# Daftar Tugas
#1 Salin kata demi kata bagian kutipan tentang donor darah mulai dari "Pria 25 tahun" sampai dengan "Alinea.id, Minggu (21/6).".
#2 Jawab pertanyaan berikut berdasarkan kutipan tentang donor darah.
(a) Berapa usia Gunanto?
(b) Sejak berusia berapa tahun Eliza didiagnosis menderita talasemia beta mayor?
(c) Di rumah sakit mana Eliza melakukan transfusi darah?

# Kutipan
☆ ☆ ☆ ☆

Donor darah saat pandemi Covid-19: Stok turun, pendonor sepi
Meski ada rasa takut saat berdonor darah di tengah ancaman penularan SARS-CoV-2 penyebab Coronavirus disease 2019 (Covid-19), Gunanto warga Pekalongan, Jawa Tengah, tetap pergi ke Kantor Palang Merah Indonesia (PMI) Kota Pekalongan.
Pria 25 tahun itu sudah lebih dari 15 kali sejak 2011 rutin mendonorkan darahnya. Karyawan di bidang otomotif itu takut berkontak dengan orang yang terinfeksi virus. Ia tak tahu petugas PMI yang melakukan pemeriksaan dan pengambilan darah memegang benda apa saja dan pergi ke mana, sebelum berkontak dengannya, meski petugas tersebut sudah mengenakan sarung tangan. Belum lagi situasi di lokasi donor darah yang terbilang ramai.
“Takut pasti ada, makanya pakai masker itu penting,” katanya saat dihubungi reporter Alinea.id, Minggu (21/6).
Sumbangan darah dari pendonor seperti Gunanto, sangat dibutuhkan orang-orang yang memiliki penyakit khusus, semisal talasemia—penyakit karena kelainan genetik yang ditandai dengan kurangnya jumlah hemoglobin dan sel darah merah. Kelainan tersebut membuat pengidapnya mengalami anemia atau kurang darah.
Salah seorang penderita talasemia, Eliza Riviera Rachmawati Jasin, membutuhkan transfusi darah untuk kelangsungan hidupnya. Sejak berusia tiga tahun, Eliza didiagnosis menderita talasemia beta mayor.
Setiap tiga minggu sekali, perempuan yang kini berusia 25 tahun itu harus melakukan transfusi darah di Rumah Sakit Umum Pusat Nasional (RSUPN) Dr. Cipto Mangunkusumo, Jakarta. Ia membutuhkan tiga hingga empat kantong sel darah merah golongan A+, dengan kapasitas sekitar 250 cubic centimetre (cc) setiap kantongnya.

☆ ☆ ☆ ☆

# Daftar Baris

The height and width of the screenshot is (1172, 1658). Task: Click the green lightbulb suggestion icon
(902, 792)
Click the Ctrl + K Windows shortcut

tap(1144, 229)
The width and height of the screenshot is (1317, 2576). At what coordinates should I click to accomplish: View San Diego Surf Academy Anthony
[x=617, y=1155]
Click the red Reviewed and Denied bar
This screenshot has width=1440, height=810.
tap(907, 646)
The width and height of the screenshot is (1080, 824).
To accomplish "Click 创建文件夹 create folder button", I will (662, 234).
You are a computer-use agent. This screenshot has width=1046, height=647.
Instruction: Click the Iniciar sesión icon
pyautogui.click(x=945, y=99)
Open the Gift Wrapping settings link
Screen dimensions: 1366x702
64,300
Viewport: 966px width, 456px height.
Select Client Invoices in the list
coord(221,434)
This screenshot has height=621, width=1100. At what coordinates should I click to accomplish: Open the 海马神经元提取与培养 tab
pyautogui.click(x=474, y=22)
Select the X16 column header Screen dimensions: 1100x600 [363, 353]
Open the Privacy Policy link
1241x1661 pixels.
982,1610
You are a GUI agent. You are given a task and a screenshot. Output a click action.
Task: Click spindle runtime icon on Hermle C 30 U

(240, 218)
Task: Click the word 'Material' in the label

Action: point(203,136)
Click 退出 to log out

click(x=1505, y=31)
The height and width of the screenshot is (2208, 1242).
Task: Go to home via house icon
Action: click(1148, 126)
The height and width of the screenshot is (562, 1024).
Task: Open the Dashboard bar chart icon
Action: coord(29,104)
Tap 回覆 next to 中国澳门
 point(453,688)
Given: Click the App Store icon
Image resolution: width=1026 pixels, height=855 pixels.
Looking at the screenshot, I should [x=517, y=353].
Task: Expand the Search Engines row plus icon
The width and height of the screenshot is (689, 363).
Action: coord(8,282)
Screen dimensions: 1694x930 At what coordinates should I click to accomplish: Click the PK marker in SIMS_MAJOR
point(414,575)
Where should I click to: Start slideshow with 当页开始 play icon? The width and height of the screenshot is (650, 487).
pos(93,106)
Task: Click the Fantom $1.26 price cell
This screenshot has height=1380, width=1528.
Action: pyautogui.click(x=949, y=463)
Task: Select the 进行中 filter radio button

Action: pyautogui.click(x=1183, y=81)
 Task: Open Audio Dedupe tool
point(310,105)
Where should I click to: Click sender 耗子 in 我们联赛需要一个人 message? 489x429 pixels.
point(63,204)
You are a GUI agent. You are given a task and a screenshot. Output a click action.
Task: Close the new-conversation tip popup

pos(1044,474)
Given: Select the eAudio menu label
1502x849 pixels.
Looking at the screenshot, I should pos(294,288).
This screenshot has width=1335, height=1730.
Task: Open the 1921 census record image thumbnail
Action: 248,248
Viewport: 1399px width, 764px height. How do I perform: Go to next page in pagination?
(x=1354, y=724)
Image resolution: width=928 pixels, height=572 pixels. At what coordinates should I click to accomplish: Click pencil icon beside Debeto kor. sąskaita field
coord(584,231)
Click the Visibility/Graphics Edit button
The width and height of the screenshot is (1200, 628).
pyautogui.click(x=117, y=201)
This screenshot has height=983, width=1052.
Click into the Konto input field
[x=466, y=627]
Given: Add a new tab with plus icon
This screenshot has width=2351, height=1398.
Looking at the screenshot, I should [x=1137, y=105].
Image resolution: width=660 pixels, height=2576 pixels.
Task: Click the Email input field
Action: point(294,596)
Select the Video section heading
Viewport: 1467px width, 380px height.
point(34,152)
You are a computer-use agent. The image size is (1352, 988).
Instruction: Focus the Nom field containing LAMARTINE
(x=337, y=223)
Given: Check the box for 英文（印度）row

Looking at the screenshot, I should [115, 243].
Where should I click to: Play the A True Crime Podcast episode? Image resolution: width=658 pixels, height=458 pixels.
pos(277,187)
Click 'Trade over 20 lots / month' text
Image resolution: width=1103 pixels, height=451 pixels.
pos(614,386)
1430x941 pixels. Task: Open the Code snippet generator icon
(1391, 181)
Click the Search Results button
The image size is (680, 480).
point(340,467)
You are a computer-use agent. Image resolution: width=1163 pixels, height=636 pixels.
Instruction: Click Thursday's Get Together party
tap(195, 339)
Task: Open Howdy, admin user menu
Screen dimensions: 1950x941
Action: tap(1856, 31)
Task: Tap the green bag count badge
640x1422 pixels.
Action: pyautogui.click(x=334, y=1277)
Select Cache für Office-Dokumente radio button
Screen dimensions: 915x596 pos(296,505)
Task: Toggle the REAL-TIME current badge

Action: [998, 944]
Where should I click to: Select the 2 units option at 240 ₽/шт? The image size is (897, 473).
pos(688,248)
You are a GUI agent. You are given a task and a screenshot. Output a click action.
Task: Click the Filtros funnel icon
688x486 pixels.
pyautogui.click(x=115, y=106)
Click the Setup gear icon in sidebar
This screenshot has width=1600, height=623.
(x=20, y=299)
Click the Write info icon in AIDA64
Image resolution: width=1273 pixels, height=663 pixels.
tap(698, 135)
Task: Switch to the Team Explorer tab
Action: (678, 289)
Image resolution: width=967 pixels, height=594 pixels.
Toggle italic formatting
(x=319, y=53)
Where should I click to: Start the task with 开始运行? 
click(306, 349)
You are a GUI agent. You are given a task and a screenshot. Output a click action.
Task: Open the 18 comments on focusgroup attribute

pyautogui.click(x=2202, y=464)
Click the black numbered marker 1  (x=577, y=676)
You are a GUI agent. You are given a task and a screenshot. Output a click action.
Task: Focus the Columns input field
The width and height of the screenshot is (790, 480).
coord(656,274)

☆ ☆ ☆ ☆

# Jawaban Kegiatan
#1
Pria 25 tahun itu sudah lebih dari 15 kali sejak 2011 rutin mendonorkan darahnya. Karyawan di bidang otomotif itu takut berkontak dengan orang yang terinfeksi virus. Ia tak tahu petugas PMI yang melakukan pemeriksaan dan pengambilan darah memegang benda apa saja dan pergi ke mana, sebelum berkontak dengannya, meski petugas tersebut sudah mengenakan sarung tangan. Belum lagi situasi di lokasi donor darah yang terbilang ramai.
“Takut pasti ada, makanya pakai masker itu penting,” katanya saat dihubungi reporter Alinea.id, Minggu (21/6).

#2
(a) Gunanto berusia 25 tahun.
(b) Eliza didiagnosis sejak berusia tiga tahun.
(c) Eliza melakukan transfusi di Rumah Sakit Umum Pusat Nasional (RSUPN) Dr. Cipto Mangunkusumo, Jakarta.